Of the entries below, return exactly those lines that fall between the one containing "Where should I click to: Click" and the one containing "You are a computer-use agent. Viewport: 586px", the two end lines included.

++++++

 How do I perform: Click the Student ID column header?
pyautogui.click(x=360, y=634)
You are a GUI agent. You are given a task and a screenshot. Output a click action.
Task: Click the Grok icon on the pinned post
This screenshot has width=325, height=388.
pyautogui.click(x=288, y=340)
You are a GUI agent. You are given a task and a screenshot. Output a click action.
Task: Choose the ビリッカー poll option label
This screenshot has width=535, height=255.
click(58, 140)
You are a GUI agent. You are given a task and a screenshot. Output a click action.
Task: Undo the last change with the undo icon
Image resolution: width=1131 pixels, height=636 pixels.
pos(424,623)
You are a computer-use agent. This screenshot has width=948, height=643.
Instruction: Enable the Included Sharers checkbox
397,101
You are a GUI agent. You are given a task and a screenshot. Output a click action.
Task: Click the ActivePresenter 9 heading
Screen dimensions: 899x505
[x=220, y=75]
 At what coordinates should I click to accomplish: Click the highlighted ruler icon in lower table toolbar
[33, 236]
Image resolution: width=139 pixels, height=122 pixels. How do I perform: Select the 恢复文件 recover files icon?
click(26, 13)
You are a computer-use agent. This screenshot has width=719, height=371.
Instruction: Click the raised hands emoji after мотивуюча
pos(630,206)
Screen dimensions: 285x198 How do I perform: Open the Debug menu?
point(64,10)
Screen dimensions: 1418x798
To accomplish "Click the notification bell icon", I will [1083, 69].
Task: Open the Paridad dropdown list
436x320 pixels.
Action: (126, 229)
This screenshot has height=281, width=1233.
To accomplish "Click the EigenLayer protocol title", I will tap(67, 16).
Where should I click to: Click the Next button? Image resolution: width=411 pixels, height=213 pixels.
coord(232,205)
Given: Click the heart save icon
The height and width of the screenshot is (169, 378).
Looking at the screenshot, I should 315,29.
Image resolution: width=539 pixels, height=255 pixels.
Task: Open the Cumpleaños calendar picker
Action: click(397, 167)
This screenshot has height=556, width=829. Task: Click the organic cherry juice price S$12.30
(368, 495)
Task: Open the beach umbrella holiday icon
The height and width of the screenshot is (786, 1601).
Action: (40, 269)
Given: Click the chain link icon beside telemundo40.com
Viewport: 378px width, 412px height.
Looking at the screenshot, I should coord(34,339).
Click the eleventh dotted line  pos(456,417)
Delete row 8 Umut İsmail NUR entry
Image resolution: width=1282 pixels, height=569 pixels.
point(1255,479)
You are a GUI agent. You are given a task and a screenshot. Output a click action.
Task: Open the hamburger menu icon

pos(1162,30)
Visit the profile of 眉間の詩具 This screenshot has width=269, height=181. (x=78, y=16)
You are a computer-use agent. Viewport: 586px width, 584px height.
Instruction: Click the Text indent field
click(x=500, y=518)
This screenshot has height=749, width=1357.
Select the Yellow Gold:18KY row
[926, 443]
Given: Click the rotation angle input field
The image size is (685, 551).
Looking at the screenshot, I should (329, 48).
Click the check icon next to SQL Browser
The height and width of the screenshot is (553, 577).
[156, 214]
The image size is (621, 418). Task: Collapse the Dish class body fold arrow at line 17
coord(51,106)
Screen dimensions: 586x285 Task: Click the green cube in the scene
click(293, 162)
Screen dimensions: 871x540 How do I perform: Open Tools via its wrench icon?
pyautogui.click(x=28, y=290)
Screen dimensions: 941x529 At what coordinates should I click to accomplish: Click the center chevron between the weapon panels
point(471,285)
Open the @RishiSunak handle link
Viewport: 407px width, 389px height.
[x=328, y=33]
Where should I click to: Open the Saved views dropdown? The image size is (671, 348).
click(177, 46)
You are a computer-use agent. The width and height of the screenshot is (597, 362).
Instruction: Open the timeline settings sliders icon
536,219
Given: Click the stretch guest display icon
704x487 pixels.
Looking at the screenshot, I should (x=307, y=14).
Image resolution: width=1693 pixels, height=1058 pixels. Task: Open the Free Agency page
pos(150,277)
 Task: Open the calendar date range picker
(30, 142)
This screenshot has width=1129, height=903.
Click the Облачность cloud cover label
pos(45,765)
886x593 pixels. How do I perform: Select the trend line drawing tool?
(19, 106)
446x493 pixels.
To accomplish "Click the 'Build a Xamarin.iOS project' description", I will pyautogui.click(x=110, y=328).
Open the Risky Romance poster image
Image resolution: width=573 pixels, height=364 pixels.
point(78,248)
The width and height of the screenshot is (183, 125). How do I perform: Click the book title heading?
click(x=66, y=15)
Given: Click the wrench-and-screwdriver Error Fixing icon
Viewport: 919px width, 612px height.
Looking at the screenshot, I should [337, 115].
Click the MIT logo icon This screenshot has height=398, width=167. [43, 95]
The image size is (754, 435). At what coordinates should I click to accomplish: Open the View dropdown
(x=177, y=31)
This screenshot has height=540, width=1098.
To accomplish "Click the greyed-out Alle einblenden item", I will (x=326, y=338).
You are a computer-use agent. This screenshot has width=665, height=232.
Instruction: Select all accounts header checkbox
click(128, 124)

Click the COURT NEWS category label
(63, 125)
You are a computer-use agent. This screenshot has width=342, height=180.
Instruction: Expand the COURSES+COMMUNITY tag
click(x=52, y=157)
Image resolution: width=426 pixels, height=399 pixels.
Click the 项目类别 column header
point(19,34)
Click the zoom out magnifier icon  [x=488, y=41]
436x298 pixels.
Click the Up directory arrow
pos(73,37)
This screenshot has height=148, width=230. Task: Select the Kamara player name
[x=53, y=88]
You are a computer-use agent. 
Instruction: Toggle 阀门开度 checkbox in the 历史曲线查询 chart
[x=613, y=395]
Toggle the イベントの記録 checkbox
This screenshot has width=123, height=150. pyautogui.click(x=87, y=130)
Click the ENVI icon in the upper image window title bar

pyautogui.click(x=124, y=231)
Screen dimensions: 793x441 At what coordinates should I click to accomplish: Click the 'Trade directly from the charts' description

++++++

▶ [OUTPUT OF THE TASK]
Where should I click to: Click the Next button? Image resolution: width=411 pixels, height=213 pixels.
coord(232,205)
Given: Click the heart save icon
The height and width of the screenshot is (169, 378).
Looking at the screenshot, I should 315,29.
Image resolution: width=539 pixels, height=255 pixels.
Task: Open the Cumpleaños calendar picker
Action: click(397, 167)
This screenshot has height=556, width=829. Task: Click the organic cherry juice price S$12.30
(368, 495)
Task: Open the beach umbrella holiday icon
The height and width of the screenshot is (786, 1601).
Action: (40, 269)
Given: Click the chain link icon beside telemundo40.com
Viewport: 378px width, 412px height.
Looking at the screenshot, I should coord(34,339).
Click the eleventh dotted line  pos(456,417)
Delete row 8 Umut İsmail NUR entry
Image resolution: width=1282 pixels, height=569 pixels.
point(1255,479)
You are a GUI agent. You are given a task and a screenshot. Output a click action.
Task: Open the hamburger menu icon

pos(1162,30)
Visit the profile of 眉間の詩具 This screenshot has width=269, height=181. (x=78, y=16)
You are a computer-use agent. Viewport: 586px width, 584px height.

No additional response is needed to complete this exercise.